* _What is expected_:
Beginning at the line that contains "Task: Open the chat bubble icon", output each line exactly through the end of the records, and drop any pictures.

——————

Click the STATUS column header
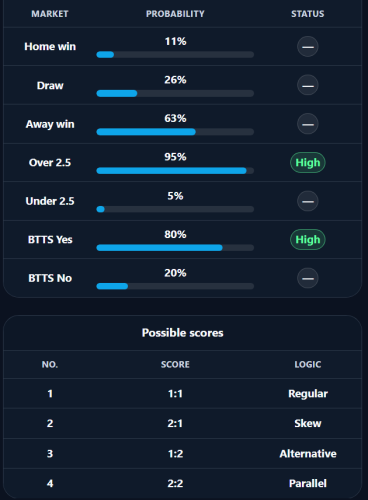Viewport: 368px width, 500px height. [x=308, y=14]
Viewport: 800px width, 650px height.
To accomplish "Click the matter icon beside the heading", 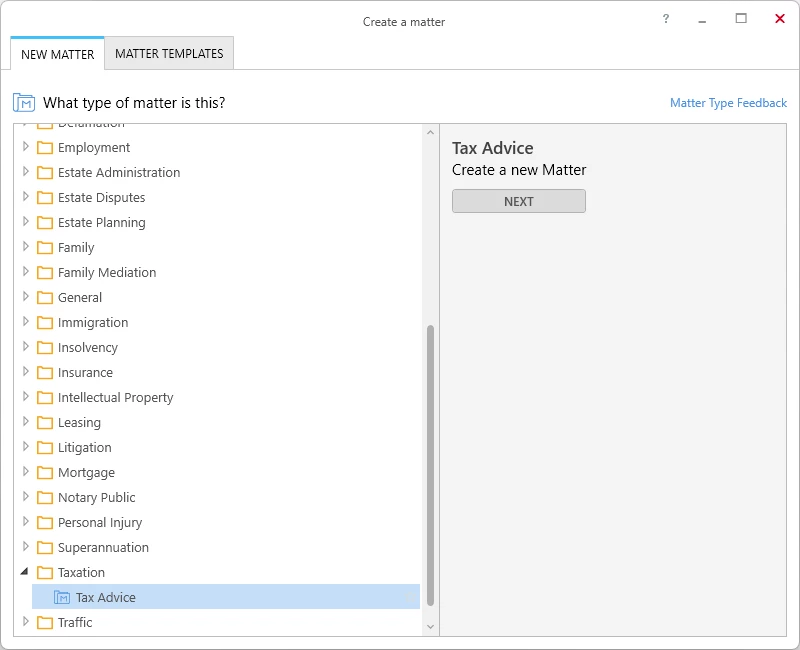I will [x=23, y=103].
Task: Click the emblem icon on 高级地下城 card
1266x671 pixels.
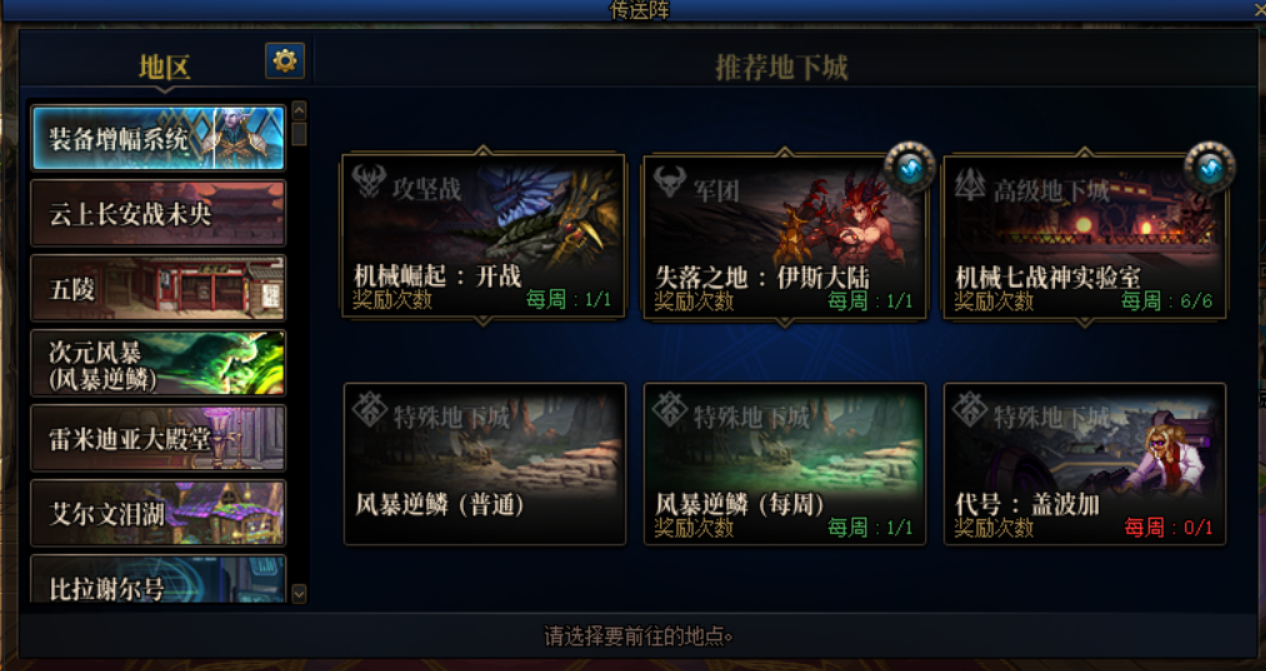Action: (x=970, y=183)
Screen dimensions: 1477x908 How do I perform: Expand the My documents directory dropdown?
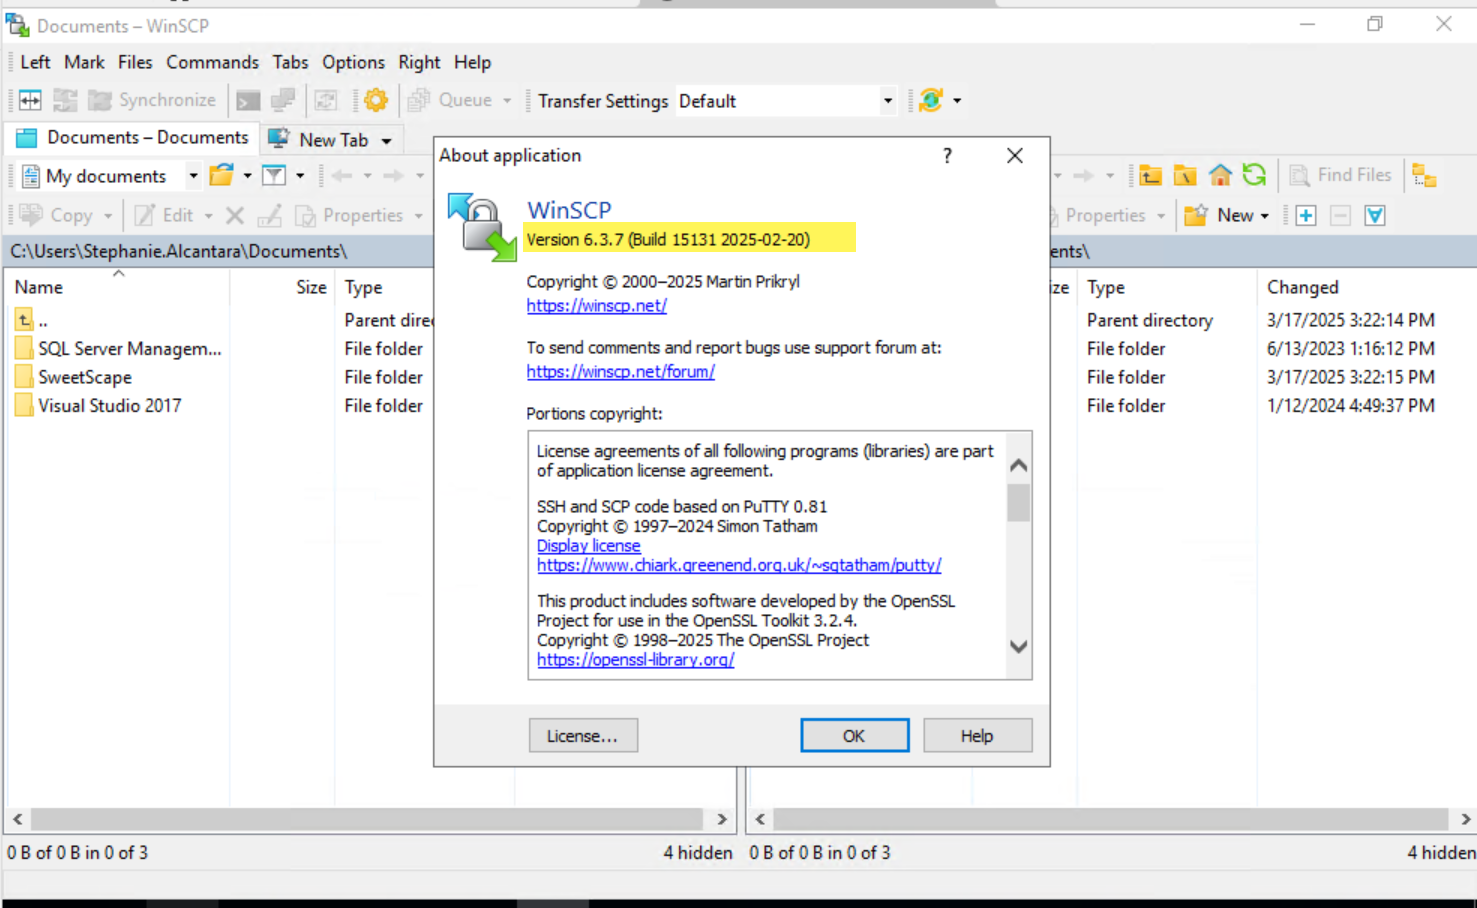pyautogui.click(x=193, y=176)
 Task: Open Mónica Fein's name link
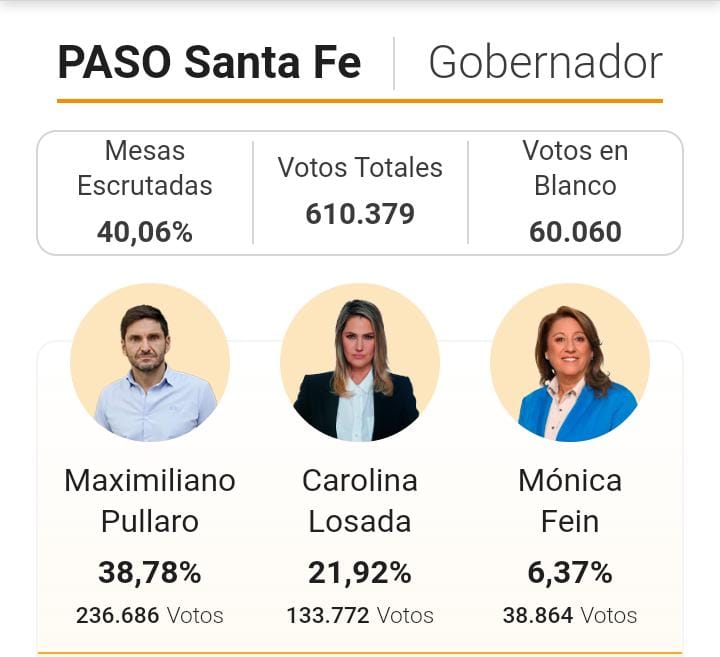[570, 501]
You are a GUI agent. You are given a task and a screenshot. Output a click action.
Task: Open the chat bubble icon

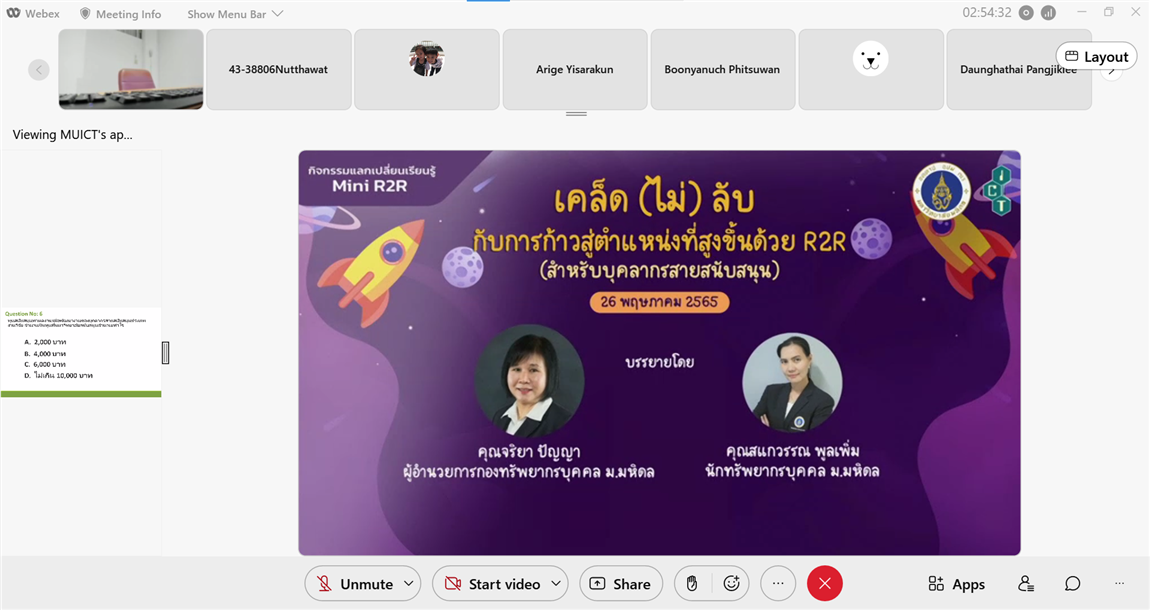point(1072,584)
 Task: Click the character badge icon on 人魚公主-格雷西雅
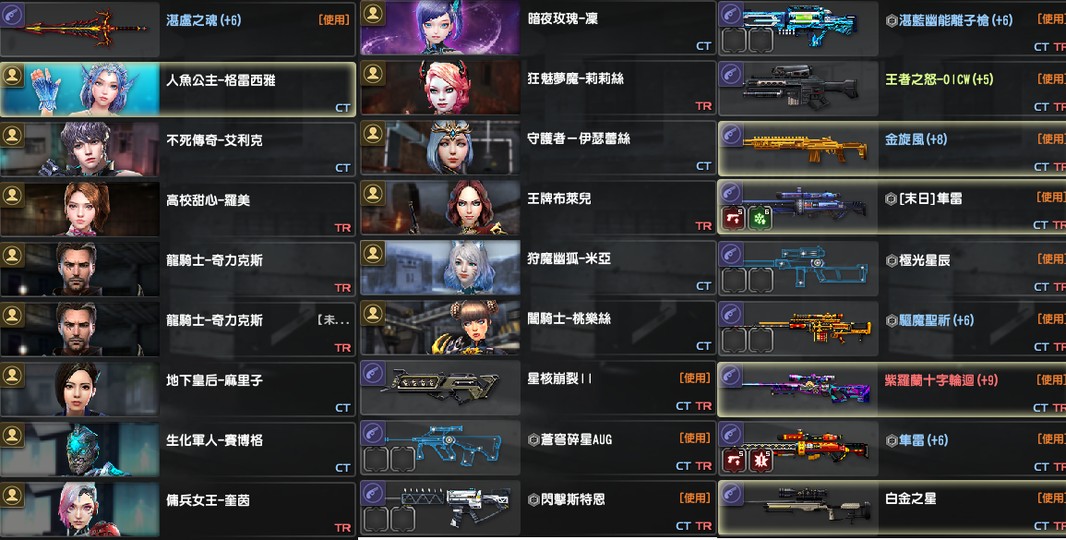[12, 75]
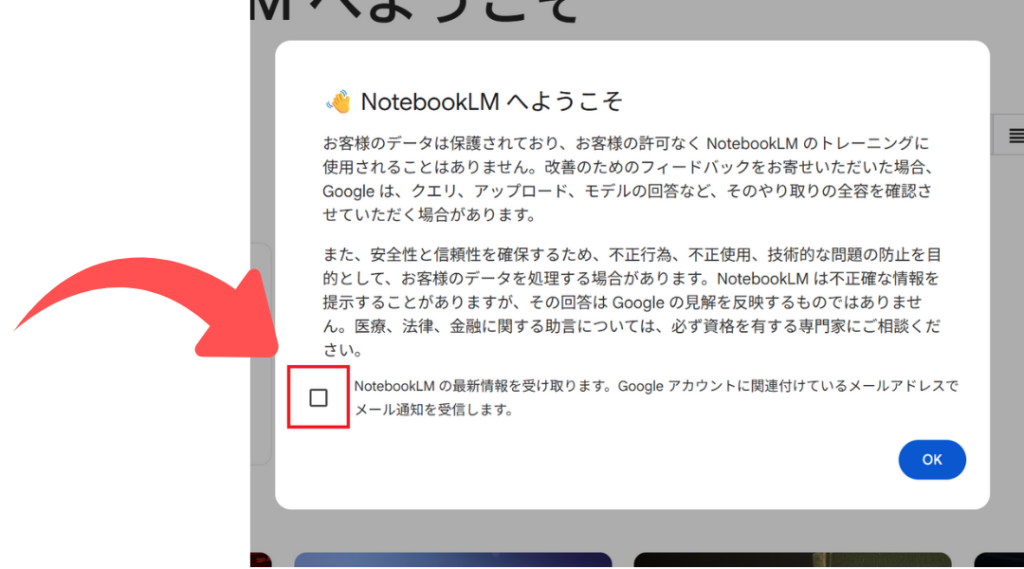Click the dimmed backdrop right of the dialog

pyautogui.click(x=1005, y=300)
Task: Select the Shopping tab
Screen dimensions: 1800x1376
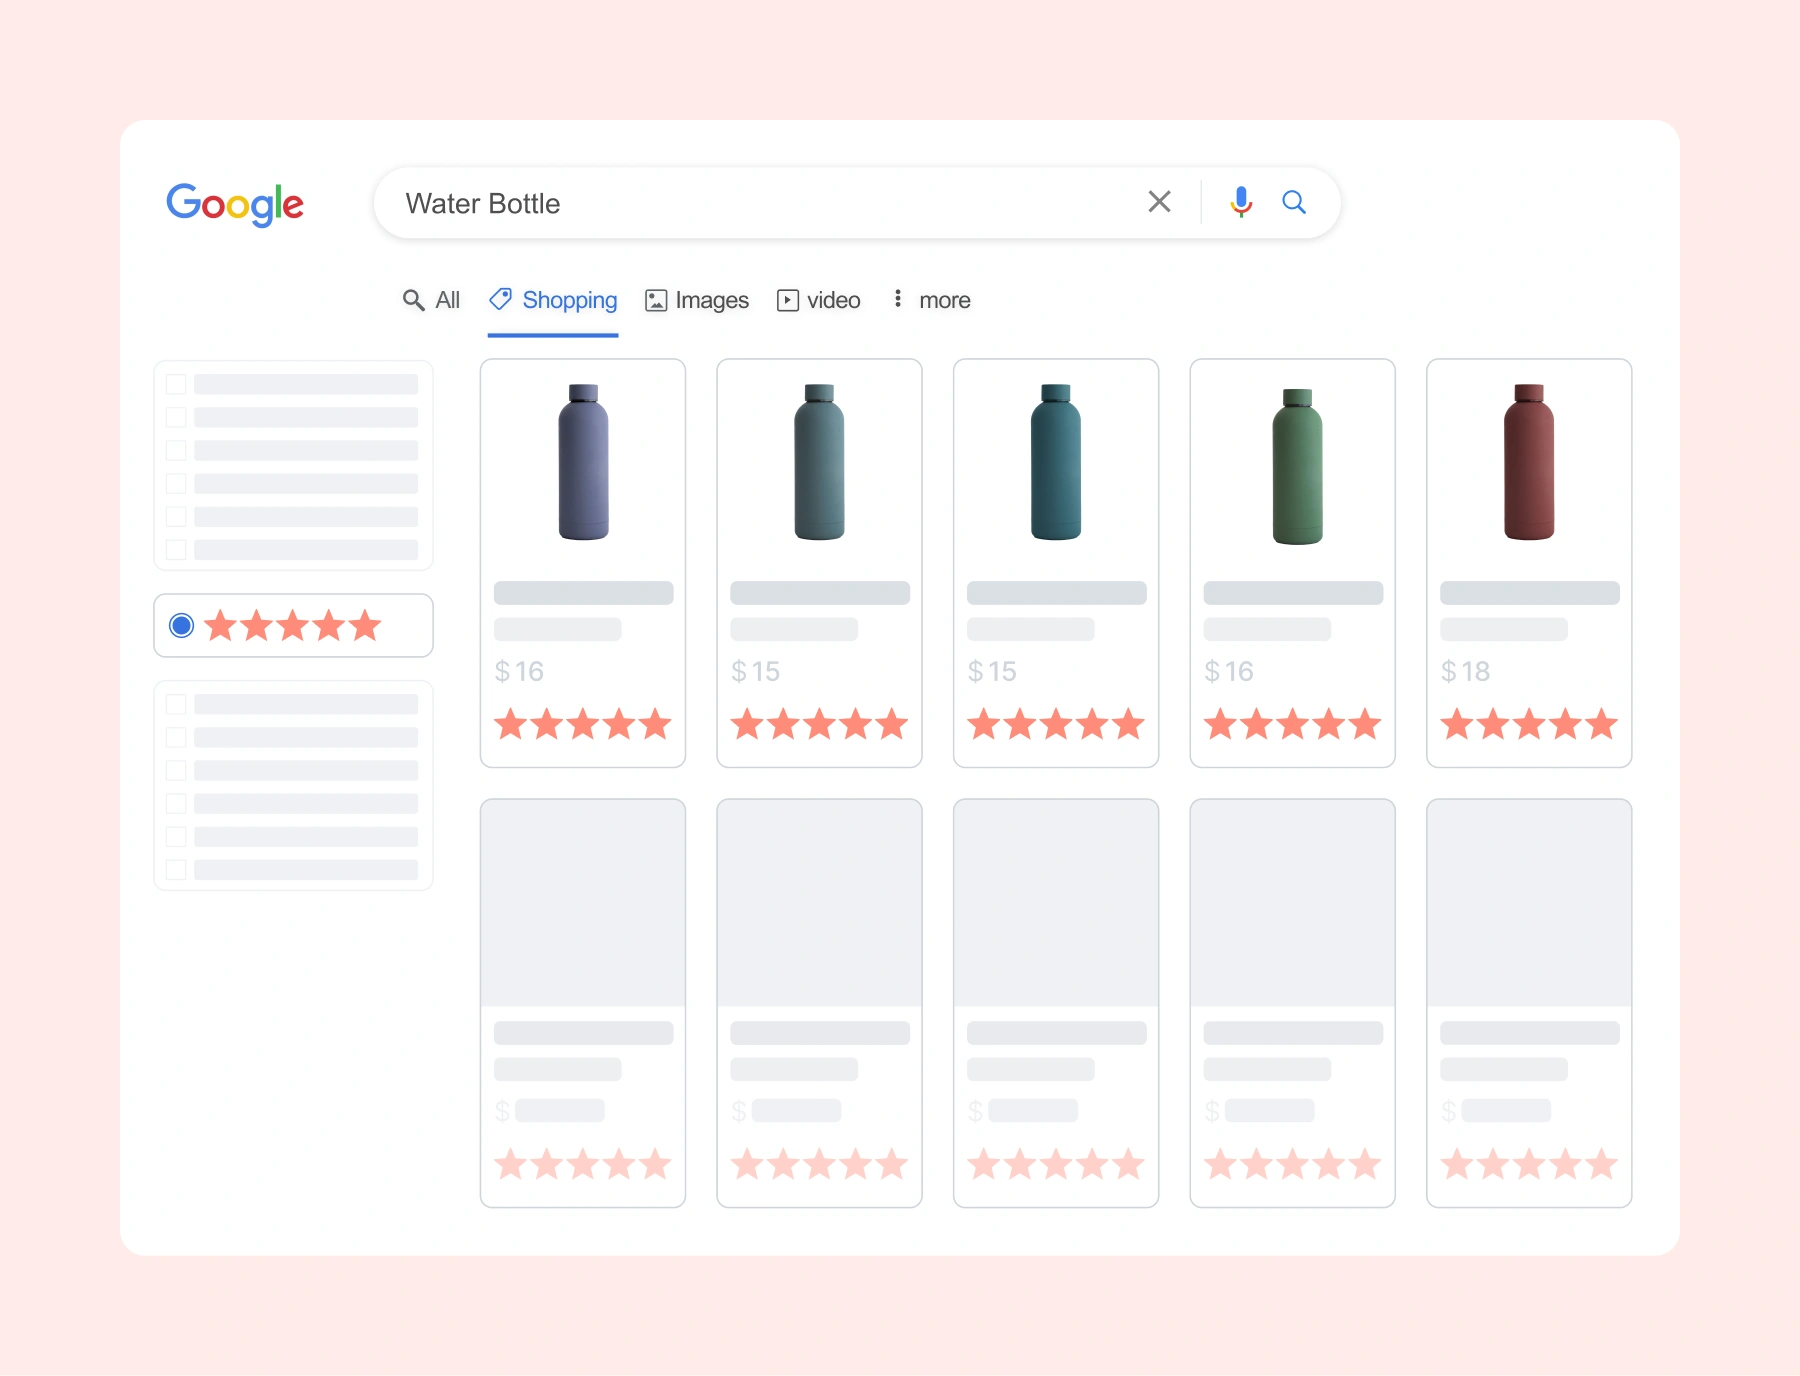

——————

* _Response_:
Task: Open the chat bubble icon

point(1072,584)
 Task: Click the character badge icon on 人魚公主-格雷西雅
[12, 75]
Click the dimmed backdrop right of the dialog

pyautogui.click(x=1005, y=300)
Task: Select the Shopping tab
Screen dimensions: 1800x1376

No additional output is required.